In 2008, the book Grabbing Lightning: Building a Capability for Breakthrough Innovation (Jossey-Bass) was released based on the insights from the second phase of RPI's research. This book won the Strategy + Business magazine Innovation Award as one of four most influential books for 2008, along with Innovation Nation, Wikinomics, and Patent Failure.

Professor Lois Peters

Dr. Peters is Associate Professor, Lally School of Management and Technology, Rensselaer Polytechnic Institute (RPI), New York; Area Coordinator for the Enterprise, Management, and Organization Group at Lally; and Director of the Technology Commercialization and Entrepreneurship Masters Program. As a board member of the IEEE Engineering Management Society, she organized three IEEE international conferences related to the management of technology and innovation. She was an invited visiting professor at the Max-Planck-Institute für Gesellschaftsforschung and has been an invited speaker in Japan, the Organization for Economic Cooperation and Development (OECD), European Community (EC), Latin America, India, China, and Thailand, among other places.
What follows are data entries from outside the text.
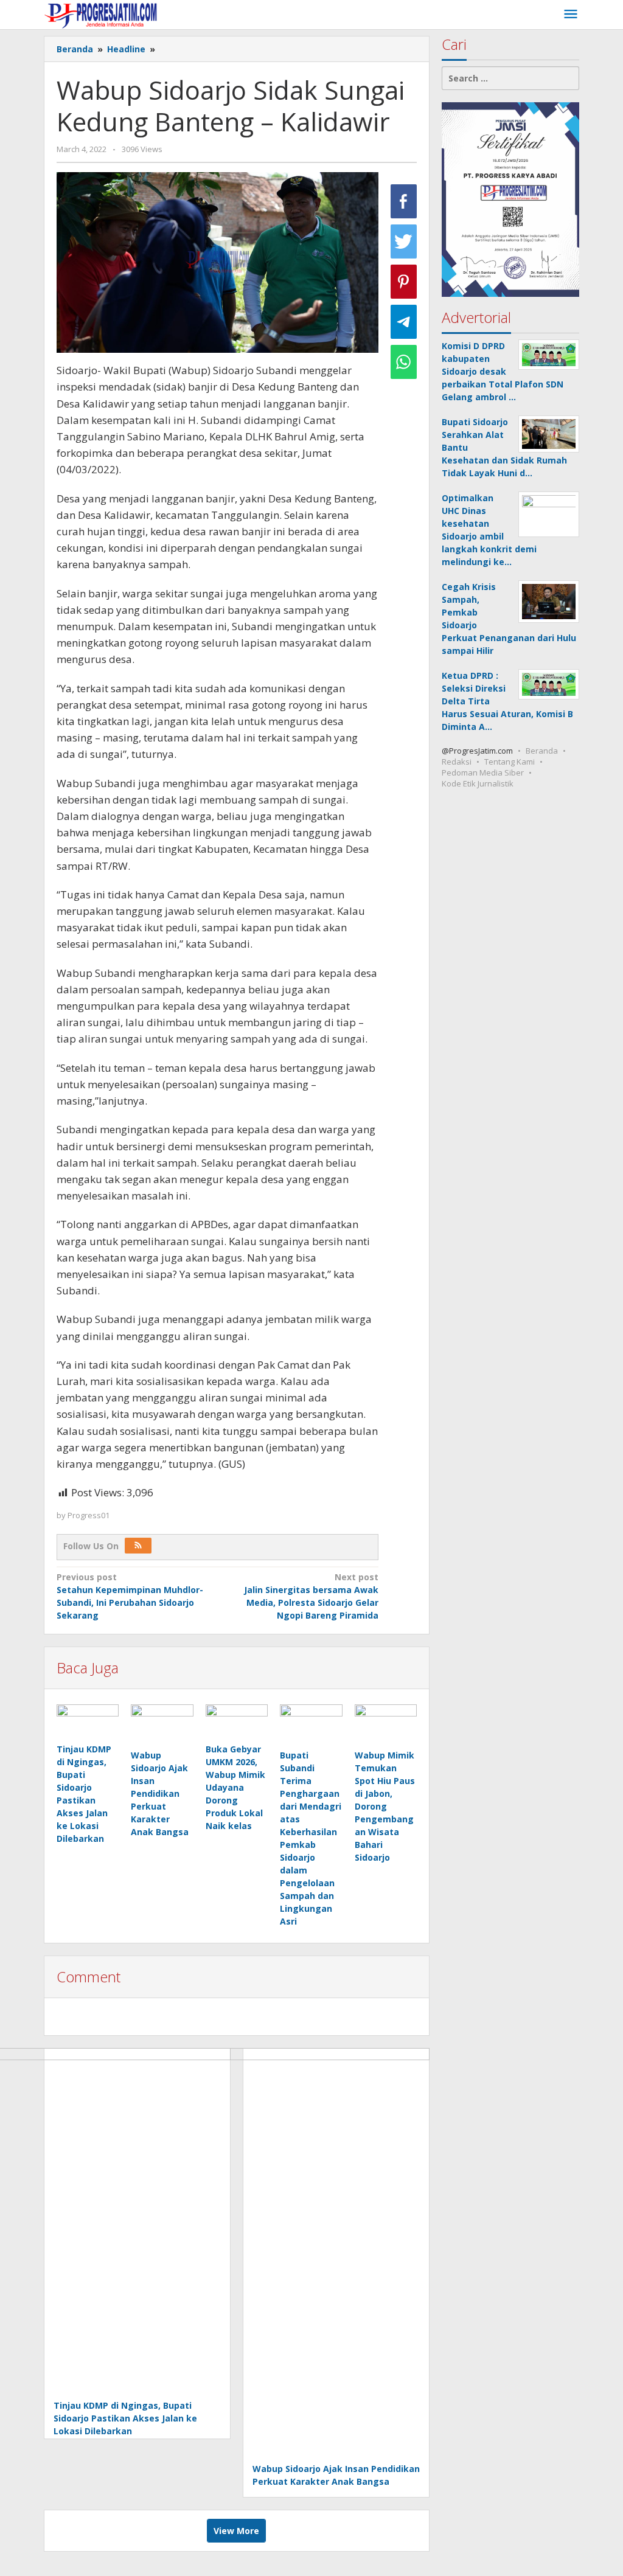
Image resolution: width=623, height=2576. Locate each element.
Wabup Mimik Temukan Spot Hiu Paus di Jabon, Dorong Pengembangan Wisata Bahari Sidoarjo (385, 1806)
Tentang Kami (509, 761)
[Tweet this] (404, 241)
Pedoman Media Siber (483, 772)
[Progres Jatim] (101, 14)
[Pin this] (404, 282)
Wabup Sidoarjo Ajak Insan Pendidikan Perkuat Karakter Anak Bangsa (160, 1793)
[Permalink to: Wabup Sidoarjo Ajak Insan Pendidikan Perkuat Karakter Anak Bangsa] (162, 1725)
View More (236, 2530)
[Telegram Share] (404, 322)
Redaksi (457, 761)
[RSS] (138, 1546)
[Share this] (404, 201)
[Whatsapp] (404, 362)
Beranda (542, 750)
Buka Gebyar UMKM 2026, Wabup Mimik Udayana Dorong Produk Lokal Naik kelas (235, 1787)
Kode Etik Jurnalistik (477, 783)
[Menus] (570, 14)
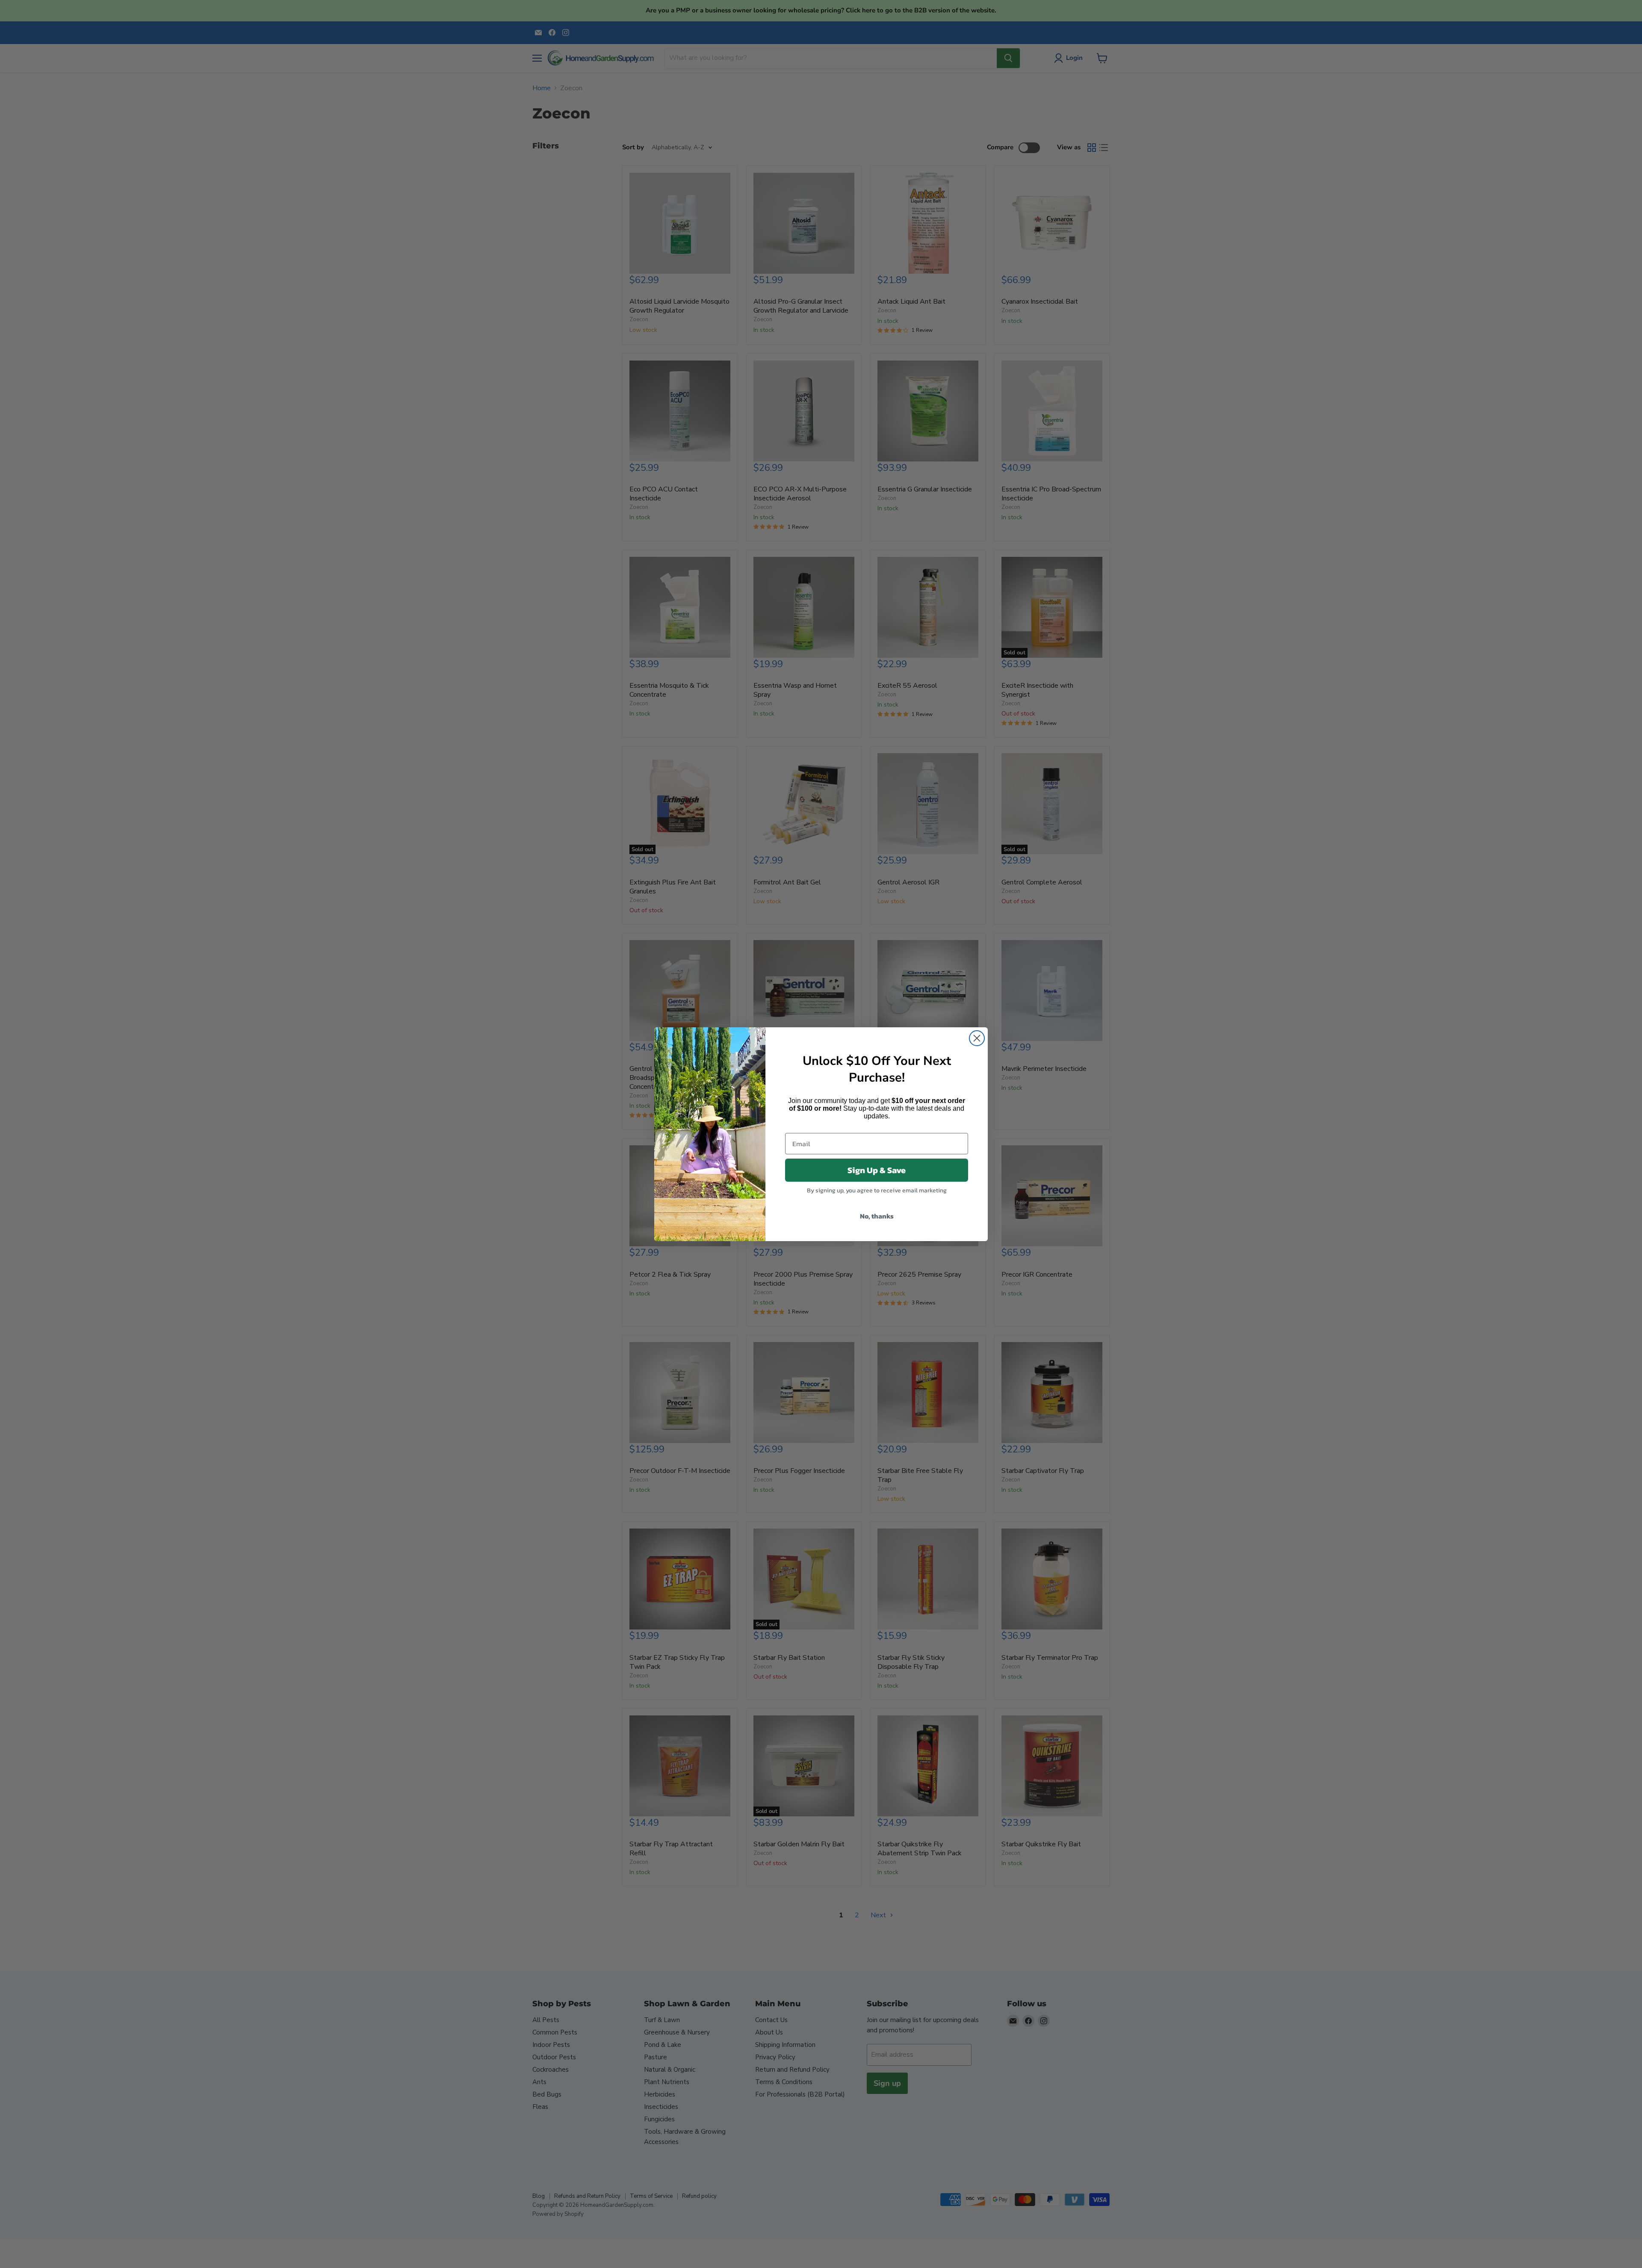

In 2000 she received an IEEE Millennium Medal. She is also past board member of the International Trade and Finance Association, a past Principal Investigator of the RPI National Science Foundation (NSF)-sponsored Nanoscale Engineering Research Center, and a past director of the Lally School PhD program. In January 2010, the first Annual Global Conference on Entrepreneurship and Technology Innovation (AGCETI) was organized by Professor Peters and B. V. Phani of the Indian Institutes of Technology (IIT)–Kanpur, in India. She is a founding member of the Asian Entrepreneurship Association (AEA) and currently a member of the governing council of AEA. She continues to be an organizer of the AGCETI conference, the most recent one having been in December 2012.

Dr. Peters has conducted extensive research on technological innovation and entrepreneurship; on R&D globalization technological networks, including public-private partnerships; and on commercialization of emerging technologies. Her 1982 study, Current U.S. University/Industry Research Connections, sponsored and published by the U.S. National Science Foundation (NSF), marked the beginning of a research stream and consultancy on the role of the university in industrial innovation. Since 1995 she has been studying breakthrough innovation and is coauthor of Radical Innovation: How Mature Companies Can Outsmart Upstarts (Harvard Business School Press, 2000) and Grabbing Lightning: Building Capability for Breakthrough Innovation (Jossey-Bass, 2008). Current work on innovation includes institutionalizing breakthrough innovation through people. A recent stream of research in the latter area involves the role of emotions in the opportunity recognition process. Dr. Peters's work on breakthrough innovation provides a foundation for her research on decision making under uncertainty in the international context. She is part of a team of six (two of the collaborators are professors at the IIT-Kanpur in India) who built the Strategic Innovation Game (SIG), an interactive digital workbook that is employed for education and research on entrepreneurship and innovation. Goals of this research stream are to investigate decision making under uncertainty, cognitive biases, and team behavior, especially international teams' behavior.

Dr. Peters teaches courses in business implications of emerging technologies, commercializing advanced technology, technological entrepreneurship, invention, innovation and entrepreneurship, corporate entrepreneurship, policy issues in energy and environment, and technological change and international competition. She has a PhD in biology and environmental health science from New York University.